Puis, se tournant vers la maîtresse de la maison : — Jedelé, fais entrer la femme de samedi[3] ; qu’elle verse de l’huile dans la lampe, qu’elle arrange les mèches et entretienne le feu.

Appuyant ensuite son menton sur ses deux mains et ses coudes sur le livre des psaumes encore ouvert : — Samuel, dit le père Salomon, commence ; on t’écoute.

Samuel vida d’un seul trait son verre de vin, non sans avoir fait d’avance la prière voulue[4], et enfonça un peu son chapeau, qu’il avait gardé, bien entendu, comme tout le monde ; puis, dans un patois malheureusement intraduisible, il commença en ces termes.


II

« L’histoire que je vais vous raconter remonte un peu haut. Il peut bien y avoir quarante ans qu’elle est arrivée à feu mon grand-père, que vous autres jeunes gens n’avez pu connaître, mais que vous vous rappelez bien, n’est-ce pas, père Salomon ? »

Le père Salomon fit un signe affirmatif.

  1. En allemand, feurige Männer.

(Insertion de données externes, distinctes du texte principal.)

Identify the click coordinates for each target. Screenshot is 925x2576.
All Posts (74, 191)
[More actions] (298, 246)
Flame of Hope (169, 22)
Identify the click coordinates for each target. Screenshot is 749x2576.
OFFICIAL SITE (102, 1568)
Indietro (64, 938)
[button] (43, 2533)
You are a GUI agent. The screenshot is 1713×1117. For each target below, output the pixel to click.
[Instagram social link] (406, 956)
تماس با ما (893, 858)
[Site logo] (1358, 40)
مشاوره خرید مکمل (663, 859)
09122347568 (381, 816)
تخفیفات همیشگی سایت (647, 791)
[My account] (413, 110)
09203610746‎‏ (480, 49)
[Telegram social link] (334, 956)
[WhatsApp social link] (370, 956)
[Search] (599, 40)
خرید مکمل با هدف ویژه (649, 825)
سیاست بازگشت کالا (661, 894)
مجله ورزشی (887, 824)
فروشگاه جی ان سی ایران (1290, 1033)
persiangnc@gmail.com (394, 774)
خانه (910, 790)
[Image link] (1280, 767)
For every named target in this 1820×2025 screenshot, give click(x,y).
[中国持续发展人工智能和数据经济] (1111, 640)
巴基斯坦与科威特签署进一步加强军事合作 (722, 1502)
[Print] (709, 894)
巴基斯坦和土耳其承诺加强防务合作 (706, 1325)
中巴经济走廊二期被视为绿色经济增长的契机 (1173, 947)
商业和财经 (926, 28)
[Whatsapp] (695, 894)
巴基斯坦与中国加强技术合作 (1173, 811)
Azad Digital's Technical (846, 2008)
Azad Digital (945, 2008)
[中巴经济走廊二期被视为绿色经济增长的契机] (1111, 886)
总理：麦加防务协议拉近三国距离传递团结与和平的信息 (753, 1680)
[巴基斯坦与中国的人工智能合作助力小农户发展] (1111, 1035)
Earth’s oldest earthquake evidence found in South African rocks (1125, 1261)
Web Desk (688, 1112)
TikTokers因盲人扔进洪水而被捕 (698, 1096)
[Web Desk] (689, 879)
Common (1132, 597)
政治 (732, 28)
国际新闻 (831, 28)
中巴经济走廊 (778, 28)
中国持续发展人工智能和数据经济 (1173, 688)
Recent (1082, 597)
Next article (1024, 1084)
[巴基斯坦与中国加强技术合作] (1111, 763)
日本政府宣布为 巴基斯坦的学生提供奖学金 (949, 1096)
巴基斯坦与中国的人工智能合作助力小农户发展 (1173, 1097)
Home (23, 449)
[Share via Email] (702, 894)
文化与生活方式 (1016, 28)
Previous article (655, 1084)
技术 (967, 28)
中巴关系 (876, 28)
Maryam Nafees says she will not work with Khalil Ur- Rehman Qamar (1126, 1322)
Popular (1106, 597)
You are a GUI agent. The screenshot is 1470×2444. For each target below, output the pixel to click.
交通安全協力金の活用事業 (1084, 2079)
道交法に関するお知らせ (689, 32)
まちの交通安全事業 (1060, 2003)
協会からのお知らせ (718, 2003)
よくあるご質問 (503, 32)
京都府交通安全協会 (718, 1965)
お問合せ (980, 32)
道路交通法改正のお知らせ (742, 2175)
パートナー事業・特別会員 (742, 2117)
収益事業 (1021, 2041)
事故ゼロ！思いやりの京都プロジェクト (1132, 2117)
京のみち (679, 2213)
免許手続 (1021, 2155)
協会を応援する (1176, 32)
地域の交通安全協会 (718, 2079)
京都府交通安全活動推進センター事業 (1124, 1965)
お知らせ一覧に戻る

Les hommes de feu ne sont autre chose sans doute que les feux-follets poétisés.
  2. L’histoire de Nathan est célèbre dans le monde juif du Haut-Rhin. Dans le petit village de Grusenheim, situé à trois lieues de Colmar, non loin du Rhin, les personnes dévotes vous montreront avec frayeur aujourd’hui encore les ruines de la maison qu’il habitait.
  3. Femme du peuple non israélite qui fait, vingt-quatre heures durant, dans chaque famille juive, les travaux interdits par la loi.
  4. Prière que les juifs de la campagne font toujours en hébreu avant de boire : « Nous te louons, Seigneur notre Dieu, roi de la terre, qui fais prospérer le fruit de la vigne. »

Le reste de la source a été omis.